=== PASSAGE GIVEN ===

================

Just because Oglethorpe summer physics students were learning from home, didn’t mean they had to miss doing hands-on experiments. Or miss collaborating on experiment results and analysis in real time with their peers. Or miss doing group projects with other students on the same equipment and experiments.
We were able to reproduce the on-campus experience for Oglethorpe students this summer by designing custom home experiment kits to allow every student to perform the same physics experiments at home as on campus. Students collaborated on the results in real time in our online lab sessions, and then used my online office hours, just like they do when on campus, to go over experiment results, figure out how to analyze the data, and come to appropriate conclusions. Sometimes they showed up individually, often in groups. Just like when on campus.
Students reported that the kits made all the difference for them. One student said she learned much more than she expected from a four-week online course, and that she believed the kits helped students learn much more than any online simulation. Other students overwhelmingly agreed, according to the post-course survey.

================

=== SOURCE MATERIAL ===
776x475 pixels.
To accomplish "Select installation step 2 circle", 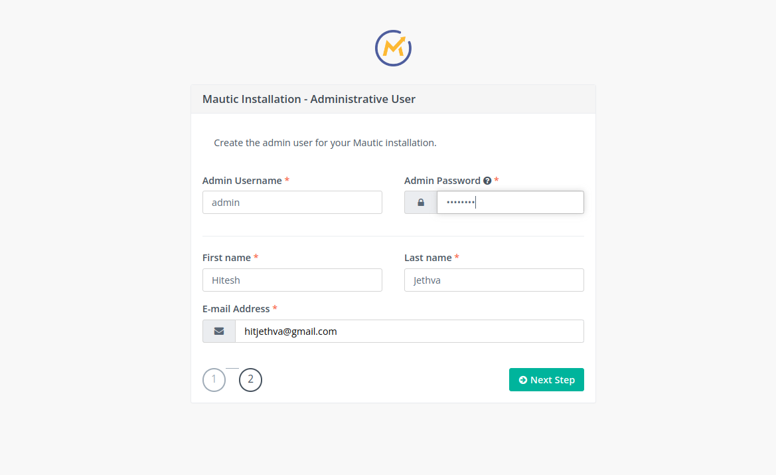I will [x=250, y=380].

================

Continue the passage on the Oglethorpe summer physics home experiment kits, starting right after its final sentence.

How did we make this happen at Oglethorpe? First, we were motivated by the results from the emergency remote teaching done at the end of the spring semester. With so little time to convert to 100% remote teaching, the only approach possible, for me as a physics lab instructor, was to demonstrate the experiments via interactive live video conferences, and then share the data with the students for them to analyze. I also used online simulations a bit more than usual.
I noticed some students tuning out during the demos, and critically, noticed their analysis of the experimental data was less thorough. In particular, they struggled with estimating the sources and amount of uncertainty in the results, which is critical for science and engineering students to understand the implications of their experimental results.
As a retired telecommunications engineer, executive, and entrepreneur, I felt this problem could be solved. But existing home experiment kits were not matched to our experiments, were expensive, and in short supply. Instead, I designed and—with the help of another woodworker, my division chair—built some home experiment kits that matched the experiments we did on campus, and for a fraction of normal lab equipment costs to run the same experiments. I tested them with the help of my daughter, Jacqueline, an undergraduate student herself.
The students received their kits via mail or picked them up from the science center parking lot. Masks covering both nose and mouth had to be worn when picking them up, and I set the kits out for them to pick up one by one to maintain a separation of at least 10 feet.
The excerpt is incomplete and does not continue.